Stakes and what happens next
If New York prevails at the trial court level, the practical consequences for Coinbase and Gemini would be significant. An injunction shutting down prediction market products in New York would remove a meaningful segment of their user base from a product generating substantial activity. The companies could comply and restructure their offerings, attempt to geo-block New York users from the relevant markets, or appeal. A loss on the underlying legal question — whether prediction market contracts constitute gambling under New York law — would create precedent that other state regulators could cite in analogous enforcement actions.

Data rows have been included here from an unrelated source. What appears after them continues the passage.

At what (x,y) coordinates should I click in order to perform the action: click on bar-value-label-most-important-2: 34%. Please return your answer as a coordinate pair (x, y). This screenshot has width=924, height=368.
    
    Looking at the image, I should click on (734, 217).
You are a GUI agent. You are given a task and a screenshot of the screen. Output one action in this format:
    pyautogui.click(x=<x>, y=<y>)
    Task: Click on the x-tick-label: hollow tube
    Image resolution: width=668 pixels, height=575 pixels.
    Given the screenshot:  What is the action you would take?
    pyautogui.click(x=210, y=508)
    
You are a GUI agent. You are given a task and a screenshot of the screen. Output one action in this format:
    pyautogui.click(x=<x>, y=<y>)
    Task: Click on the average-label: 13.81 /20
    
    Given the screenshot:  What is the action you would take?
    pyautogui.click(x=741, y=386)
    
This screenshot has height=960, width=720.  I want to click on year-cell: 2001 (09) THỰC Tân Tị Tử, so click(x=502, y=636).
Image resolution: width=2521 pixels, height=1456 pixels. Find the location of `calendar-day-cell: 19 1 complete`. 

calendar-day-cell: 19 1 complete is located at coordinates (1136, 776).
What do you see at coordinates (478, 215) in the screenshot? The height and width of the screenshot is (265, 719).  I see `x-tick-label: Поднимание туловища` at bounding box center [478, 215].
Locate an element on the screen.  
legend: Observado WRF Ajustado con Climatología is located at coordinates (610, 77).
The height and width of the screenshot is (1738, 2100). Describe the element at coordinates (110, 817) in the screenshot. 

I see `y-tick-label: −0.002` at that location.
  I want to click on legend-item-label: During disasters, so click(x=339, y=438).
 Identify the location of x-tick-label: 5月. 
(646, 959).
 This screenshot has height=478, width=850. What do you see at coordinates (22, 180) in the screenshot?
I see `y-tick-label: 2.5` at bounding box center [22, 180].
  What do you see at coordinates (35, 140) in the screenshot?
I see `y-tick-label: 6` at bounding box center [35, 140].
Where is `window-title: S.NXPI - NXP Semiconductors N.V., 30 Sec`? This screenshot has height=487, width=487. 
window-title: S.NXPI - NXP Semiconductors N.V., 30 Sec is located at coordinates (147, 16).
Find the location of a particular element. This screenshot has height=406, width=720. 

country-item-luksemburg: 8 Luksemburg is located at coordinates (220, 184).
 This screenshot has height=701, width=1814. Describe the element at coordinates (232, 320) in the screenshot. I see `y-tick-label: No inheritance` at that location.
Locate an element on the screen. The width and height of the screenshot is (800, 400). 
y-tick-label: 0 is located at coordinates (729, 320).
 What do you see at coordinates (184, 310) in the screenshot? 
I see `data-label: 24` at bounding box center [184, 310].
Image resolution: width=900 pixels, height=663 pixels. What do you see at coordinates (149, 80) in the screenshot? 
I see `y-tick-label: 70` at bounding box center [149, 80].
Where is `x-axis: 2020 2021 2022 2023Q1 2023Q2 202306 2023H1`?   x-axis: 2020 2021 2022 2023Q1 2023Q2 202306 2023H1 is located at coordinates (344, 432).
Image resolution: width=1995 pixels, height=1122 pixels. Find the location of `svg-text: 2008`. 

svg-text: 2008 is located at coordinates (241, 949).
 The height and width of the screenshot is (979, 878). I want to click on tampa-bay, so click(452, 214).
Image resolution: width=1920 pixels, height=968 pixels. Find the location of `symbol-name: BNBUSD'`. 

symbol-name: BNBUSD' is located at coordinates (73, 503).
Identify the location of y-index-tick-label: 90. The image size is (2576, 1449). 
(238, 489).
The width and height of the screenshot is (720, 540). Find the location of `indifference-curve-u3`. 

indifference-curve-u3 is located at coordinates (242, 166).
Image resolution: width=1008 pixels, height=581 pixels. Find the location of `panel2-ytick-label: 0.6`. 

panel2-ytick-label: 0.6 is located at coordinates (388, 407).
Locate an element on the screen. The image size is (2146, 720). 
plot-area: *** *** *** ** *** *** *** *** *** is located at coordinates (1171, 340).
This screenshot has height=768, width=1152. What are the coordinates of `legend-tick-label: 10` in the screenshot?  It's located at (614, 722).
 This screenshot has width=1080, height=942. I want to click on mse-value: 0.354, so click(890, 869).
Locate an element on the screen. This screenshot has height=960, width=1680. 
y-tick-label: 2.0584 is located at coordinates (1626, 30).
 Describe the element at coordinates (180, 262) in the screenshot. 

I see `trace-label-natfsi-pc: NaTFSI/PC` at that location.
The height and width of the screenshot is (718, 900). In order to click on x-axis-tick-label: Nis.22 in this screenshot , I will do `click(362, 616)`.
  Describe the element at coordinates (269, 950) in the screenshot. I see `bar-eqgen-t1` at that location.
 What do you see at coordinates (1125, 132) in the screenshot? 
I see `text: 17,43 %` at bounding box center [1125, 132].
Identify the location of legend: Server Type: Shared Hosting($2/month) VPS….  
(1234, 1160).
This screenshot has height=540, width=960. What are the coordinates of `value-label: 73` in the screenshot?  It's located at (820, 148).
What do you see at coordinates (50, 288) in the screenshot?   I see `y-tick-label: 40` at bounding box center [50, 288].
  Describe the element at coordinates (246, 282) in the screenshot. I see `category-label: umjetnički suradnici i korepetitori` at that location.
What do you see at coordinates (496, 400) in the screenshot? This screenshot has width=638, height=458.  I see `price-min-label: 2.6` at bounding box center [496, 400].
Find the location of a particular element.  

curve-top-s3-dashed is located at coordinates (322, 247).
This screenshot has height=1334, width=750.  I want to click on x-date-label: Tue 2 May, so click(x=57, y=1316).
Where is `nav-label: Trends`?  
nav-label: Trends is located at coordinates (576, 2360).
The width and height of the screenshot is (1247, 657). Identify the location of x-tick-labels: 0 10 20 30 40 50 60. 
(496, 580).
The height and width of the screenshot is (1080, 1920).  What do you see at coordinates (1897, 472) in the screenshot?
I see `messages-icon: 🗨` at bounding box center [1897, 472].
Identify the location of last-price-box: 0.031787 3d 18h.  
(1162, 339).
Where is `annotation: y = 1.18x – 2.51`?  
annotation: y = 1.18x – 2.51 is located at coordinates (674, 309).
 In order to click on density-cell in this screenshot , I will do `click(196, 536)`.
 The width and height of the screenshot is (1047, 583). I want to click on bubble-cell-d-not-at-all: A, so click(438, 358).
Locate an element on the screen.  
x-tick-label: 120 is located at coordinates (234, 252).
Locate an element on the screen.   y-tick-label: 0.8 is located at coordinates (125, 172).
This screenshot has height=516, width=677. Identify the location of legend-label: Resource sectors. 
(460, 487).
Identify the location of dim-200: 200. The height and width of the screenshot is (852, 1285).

The companies' strongest substantive argument may be that the markets they operate reward analysis and information aggregation rather than pure chance — that participants who correctly forecast outcomes are compensated because they identified genuine probability, not because luck broke their way. Courts have grappled with similar distinctions in other gambling-related cases, sometimes distinguishing games of pure chance from games where skill is a material factor. Whether that distinction saves Coinbase and Gemini's products under New York's specific gambling statutes remains genuinely open. The complaint does not suggest the attorney general's office found that argument persuasive in drafting the suit.
The sources do not provide a trial date, a hearing schedule, or the specific contractual terms New York is challenging. What is clear is that the attorney general has made a decision: these products violate state law, the companies should stop operating them, and litigation is the appropriate mechanism to enforce that view. The next several months will determine whether the courts agree.
This publication covered the New York attorney general's filing as an enforcement action under state gambling statutes, foregrounding the specific legal theory rather than treating the suit as a generalized regulatory threat. The dominant wire framing emphasized the crypto angle; the structural question of whether federal or state frameworks should govern prediction markets received more column inches here.